Dias antes de uma grande intervenção policial no Rio de Janeiro, direcionada ao grupo criminoso Comando Vermelho, que resultou em mais de uma centena de óbitos, o então chefe de Estado, Luís Inácio Lula da Silva (PT), manifestou-se publicamente, durante uma coletiva de imprensa, acerca da questão do narcotráfico.
O presidente expressou o ponto de vista de que "toda vez que a gente fala do combate às drogas, possivelmente fosse mais fácil a gente combater os nossos viciados internamente. Os usuários são responsáveis pelos traficantes, que são vítimas dos usuários também".
Apesar de a declaração não ter conexão direta com a operação, que ainda estava por ocorrer, o trecho foi recuperado por figuras políticas opositoras ao Partido dos Trabalhadores.
"Não dá mais para tratar criminoso como vítima. O criminoso não é vítima, o criminoso faz vítima", declarou o governador de São Paulo, Tarcísio de Freitas (Republicanos), através de suas plataformas sociais. Tarcísio é considerado um possível candidato de oposição a Lula no pleito de 2026.
O presidente corrigiu sua própria fala, admitindo em seu perfil no X (antigo Twitter) que "fez uma frase mal colocada". No entanto, o dano político já estava consolidado.

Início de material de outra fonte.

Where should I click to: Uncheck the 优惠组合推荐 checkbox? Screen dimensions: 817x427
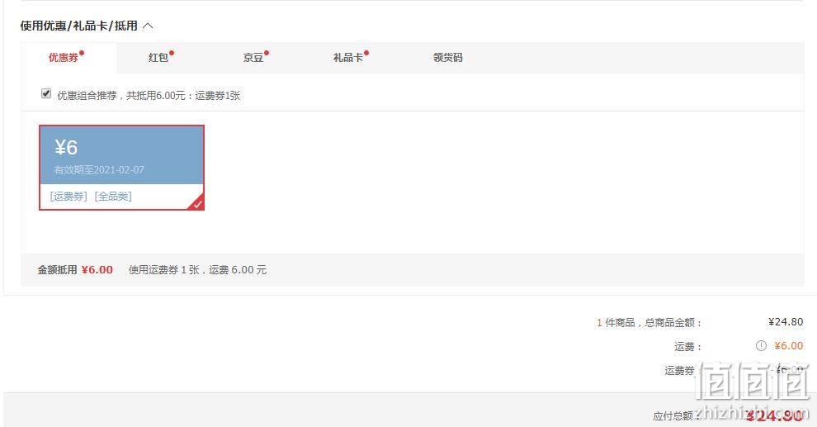[x=46, y=94]
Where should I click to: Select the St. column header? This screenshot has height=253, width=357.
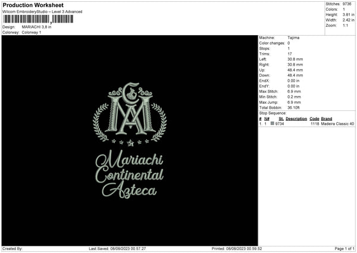tap(281, 119)
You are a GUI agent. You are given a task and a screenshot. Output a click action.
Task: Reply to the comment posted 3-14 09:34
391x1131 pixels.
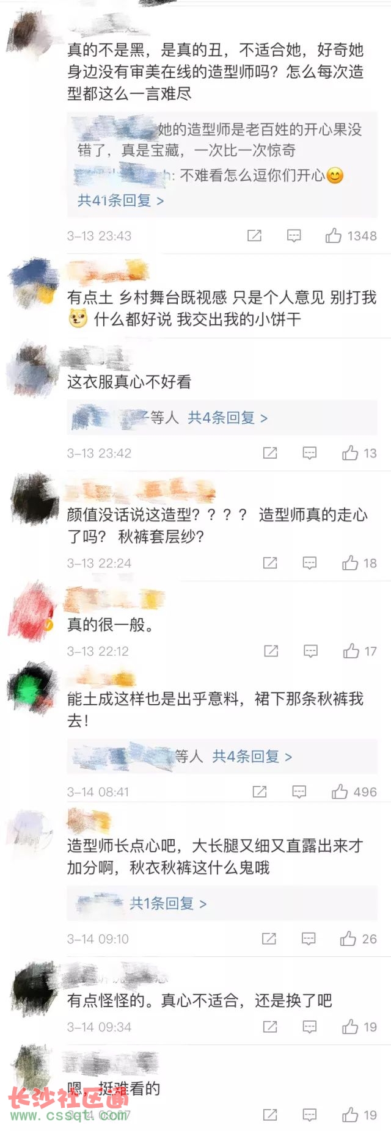(x=310, y=1027)
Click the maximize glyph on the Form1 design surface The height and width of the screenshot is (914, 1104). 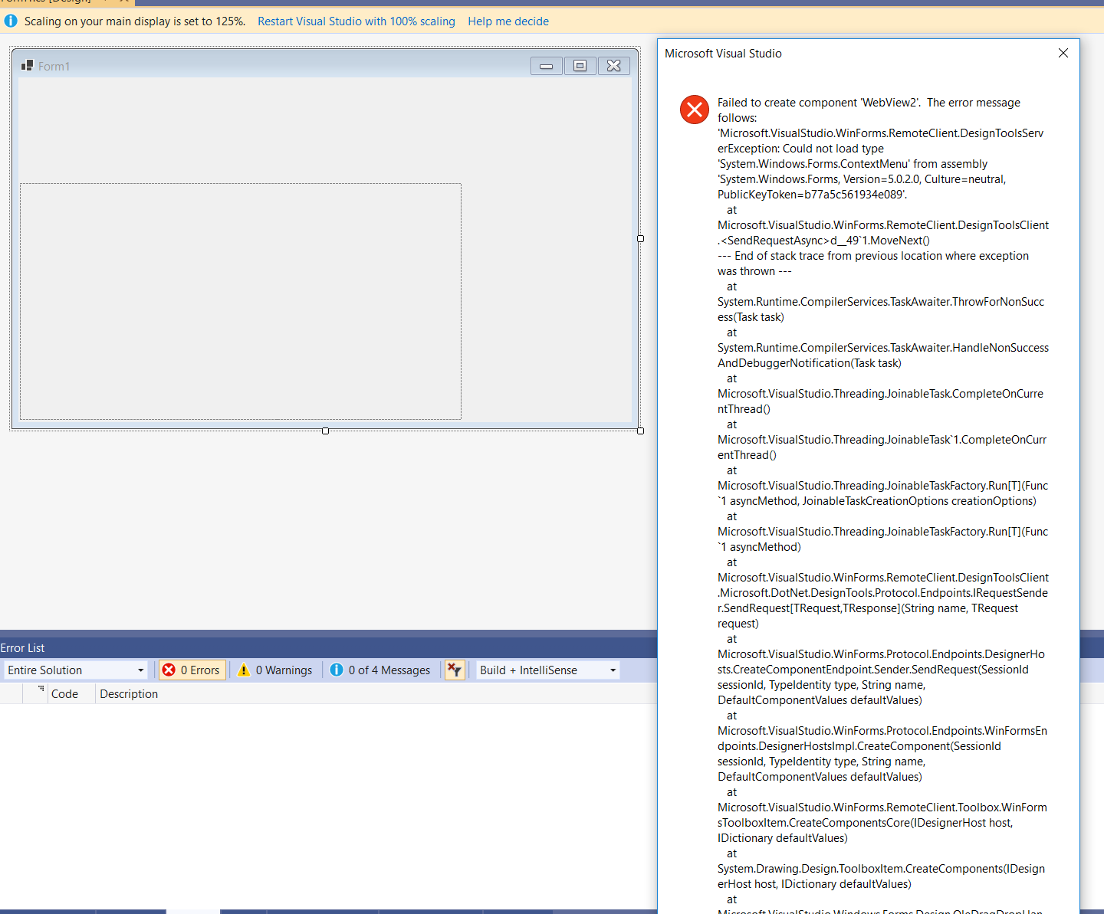pos(580,65)
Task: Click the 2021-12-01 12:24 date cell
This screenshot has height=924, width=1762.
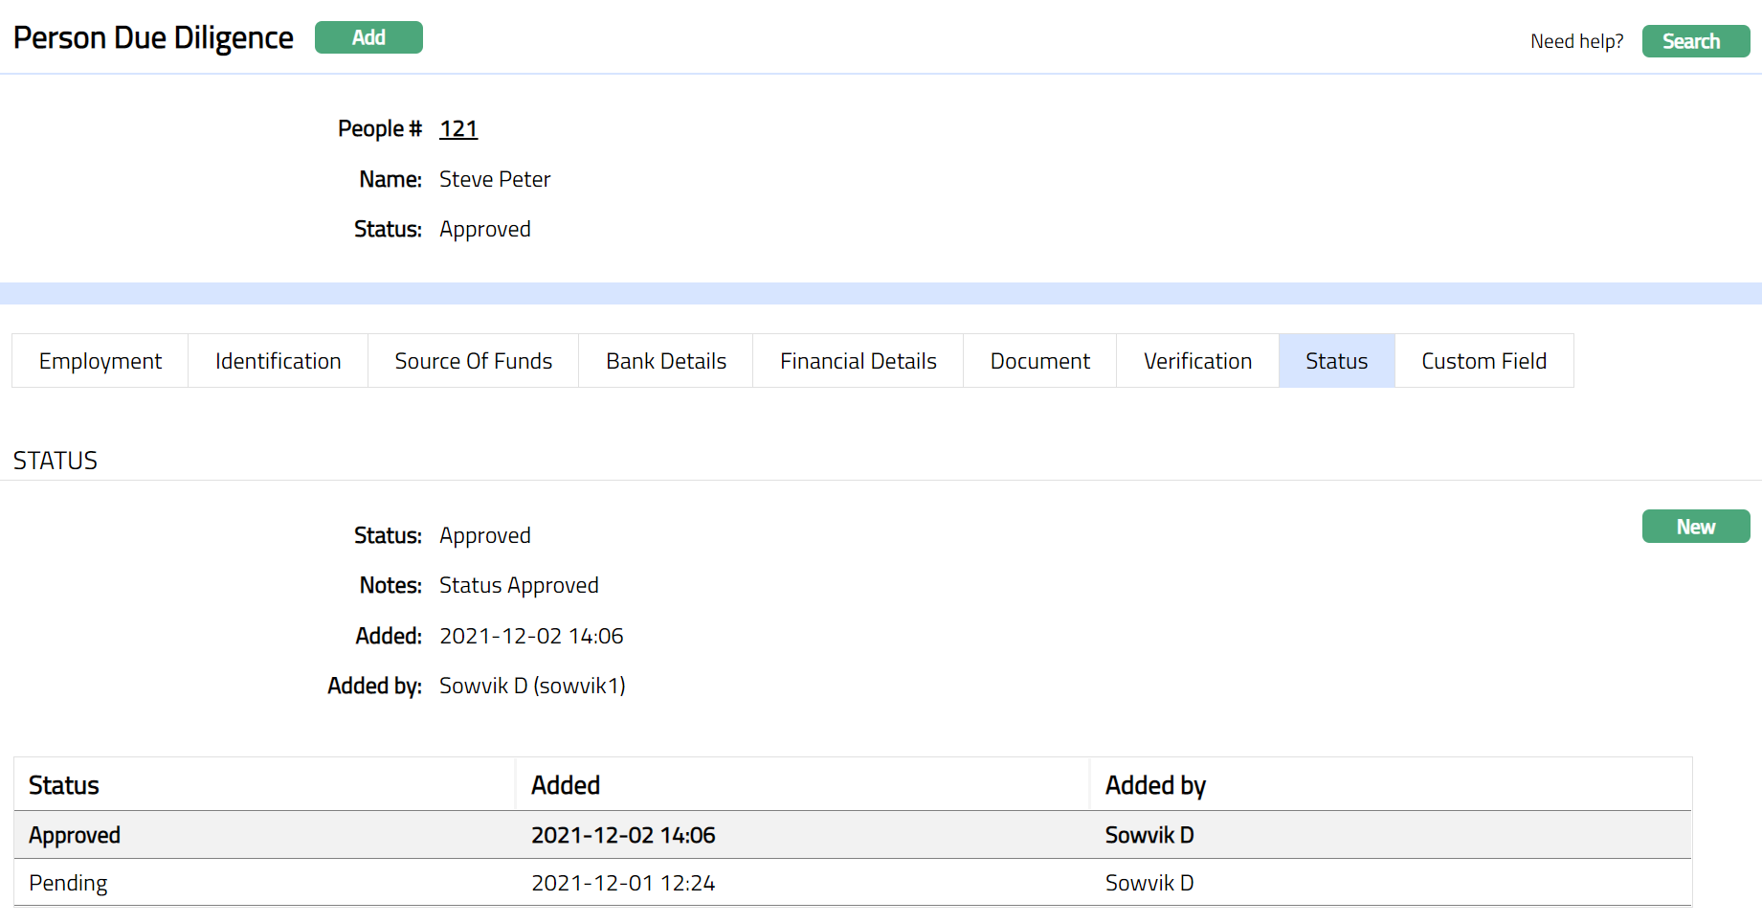Action: (x=623, y=883)
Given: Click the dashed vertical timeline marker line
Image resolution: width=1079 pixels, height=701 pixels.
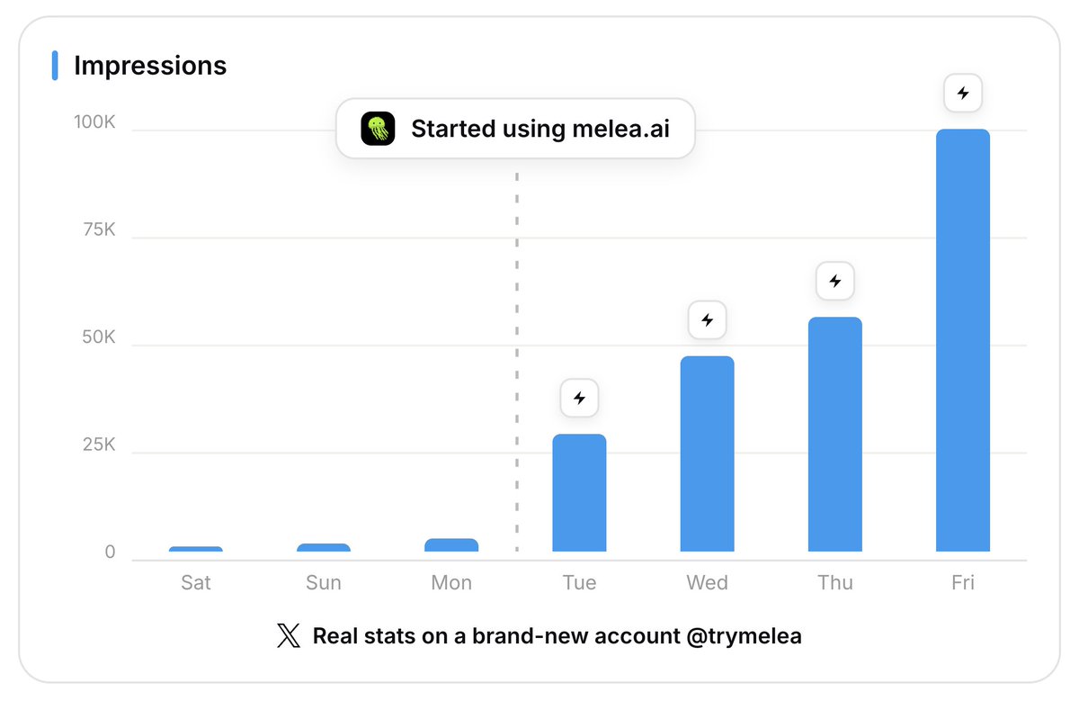Looking at the screenshot, I should click(x=517, y=360).
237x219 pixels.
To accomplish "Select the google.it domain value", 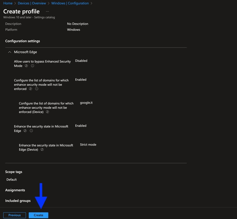I will click(x=86, y=103).
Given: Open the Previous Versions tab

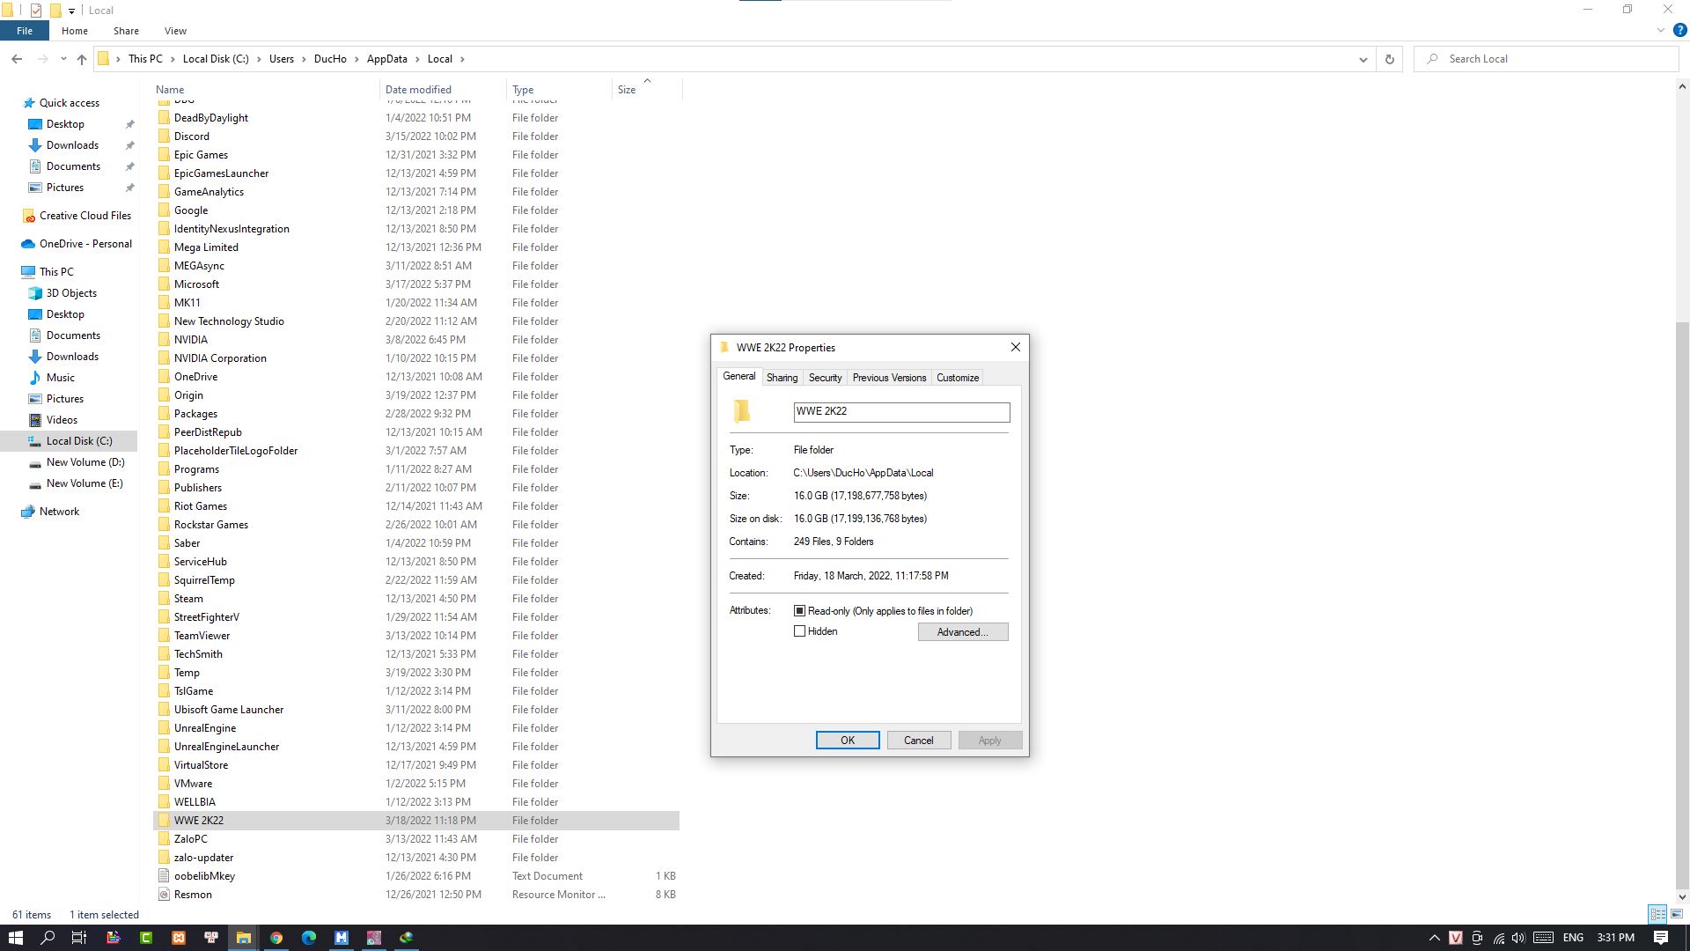Looking at the screenshot, I should pyautogui.click(x=889, y=376).
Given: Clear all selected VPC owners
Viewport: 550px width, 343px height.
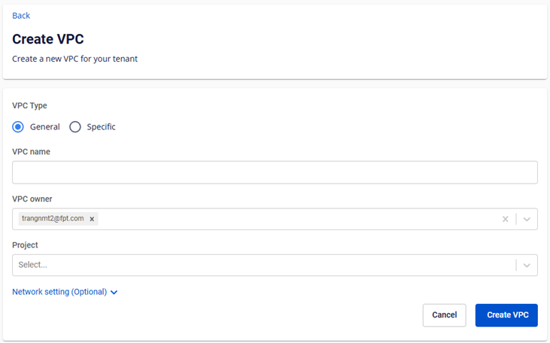Looking at the screenshot, I should 506,219.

Ao refletir sobre a ação no Rio e o posicionamento presidencial, Renato Janine Ribeiro, docente de Ética e Filosofia Política na Universidade de São Paulo (USP) e ex-ministro da Educação no governo de Dilma Rousseff (PT), criticou a ausência de um plano de segurança pública sério por parte da ala progressista, que, segundo ele, deveria conciliar o respeito aos direitos humanos com uma repressão efetiva à criminalidade. Ele prevê que a frase de Lula será, inegavelmente, usada por seus antagonistas nas próximas disputas eleitorais.